◆ Problem to work on
From the listing below, pick out each line with the word "agent".
####################
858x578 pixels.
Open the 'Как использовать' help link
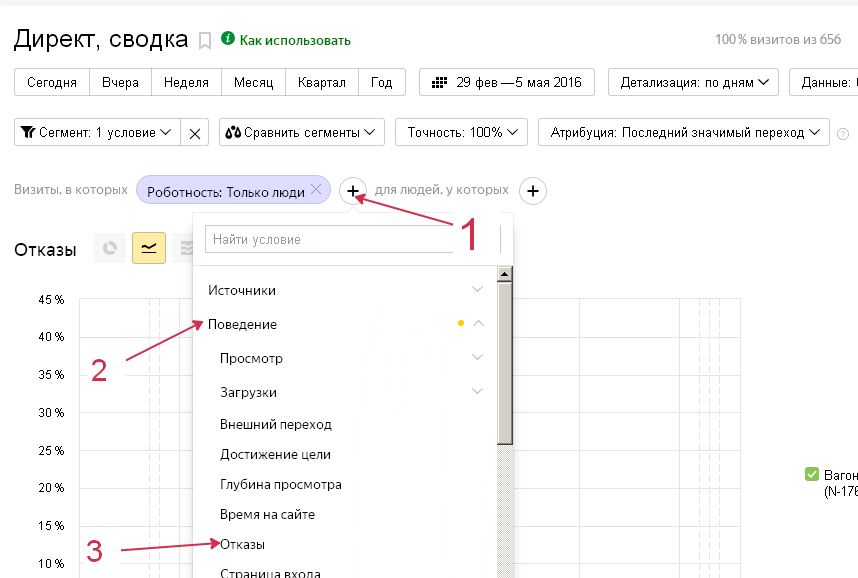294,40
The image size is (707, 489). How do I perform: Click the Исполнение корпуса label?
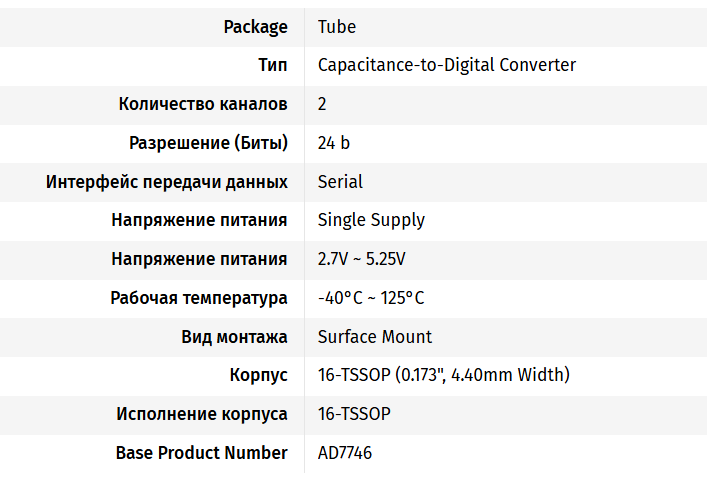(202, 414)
####################
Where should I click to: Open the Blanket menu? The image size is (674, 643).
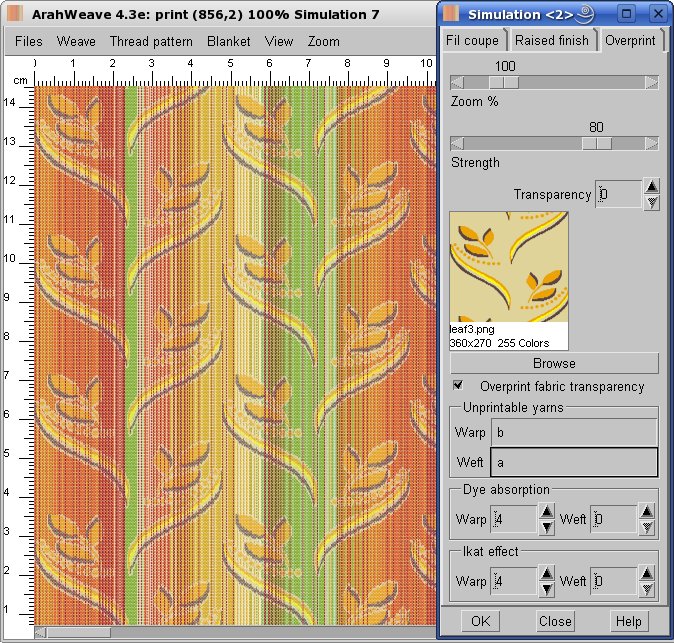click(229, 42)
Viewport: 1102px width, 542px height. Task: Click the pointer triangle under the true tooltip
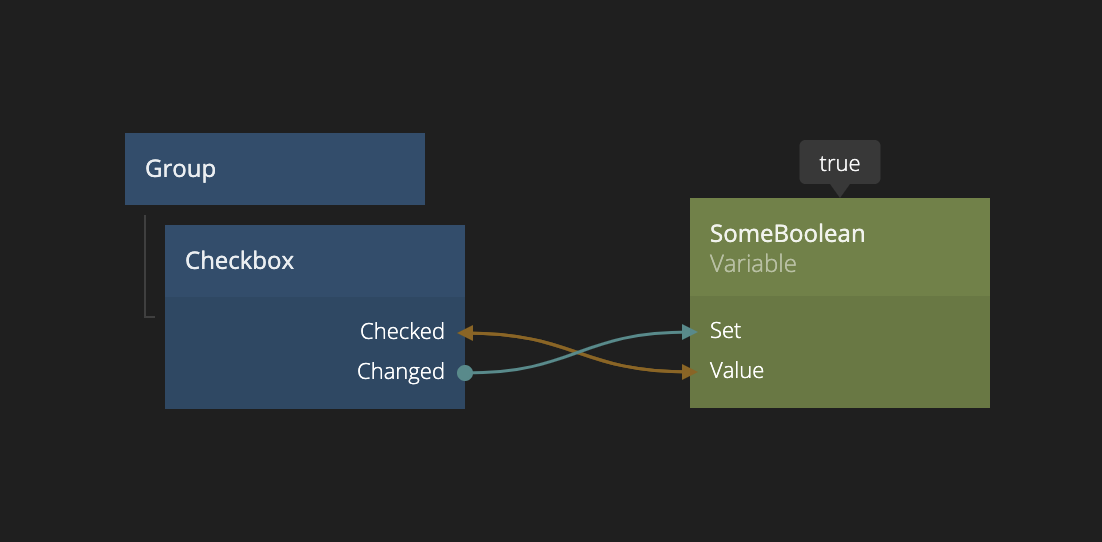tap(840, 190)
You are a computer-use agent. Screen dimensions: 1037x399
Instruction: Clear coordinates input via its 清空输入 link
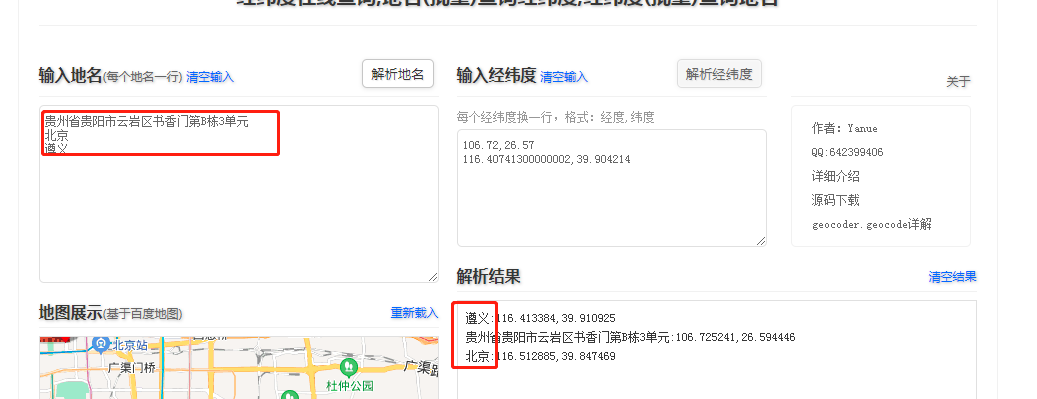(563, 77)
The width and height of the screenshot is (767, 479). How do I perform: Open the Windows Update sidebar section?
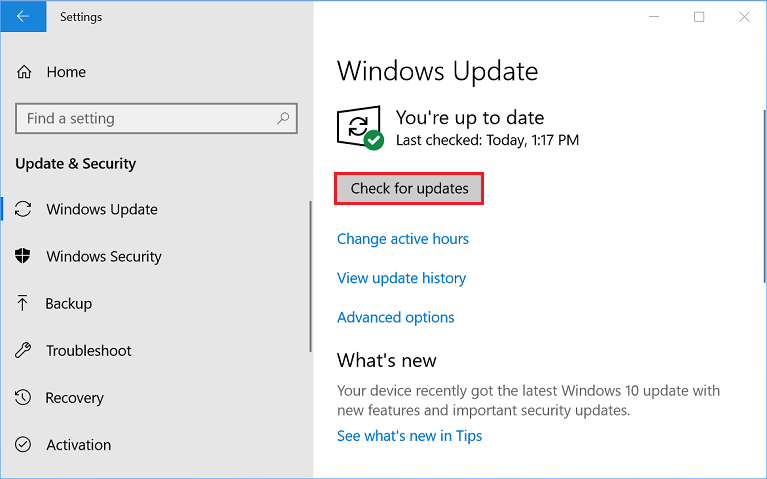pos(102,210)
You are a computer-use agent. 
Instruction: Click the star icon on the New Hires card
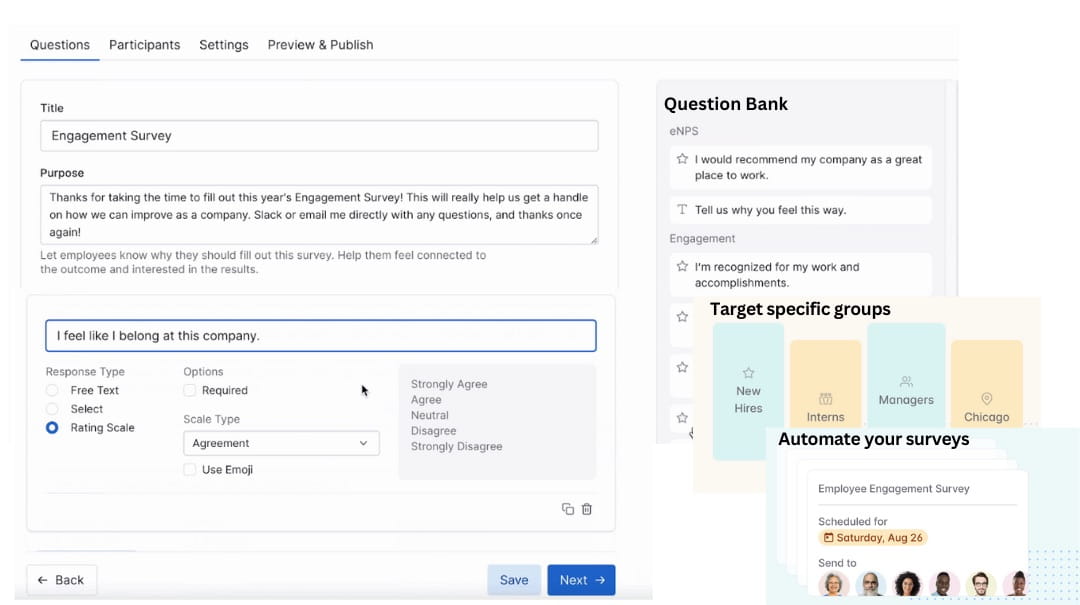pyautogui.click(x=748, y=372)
####################
◆ The completed task
You are a computer-use agent. Screen dimensions: 1037x399
You are a computer-use agent. 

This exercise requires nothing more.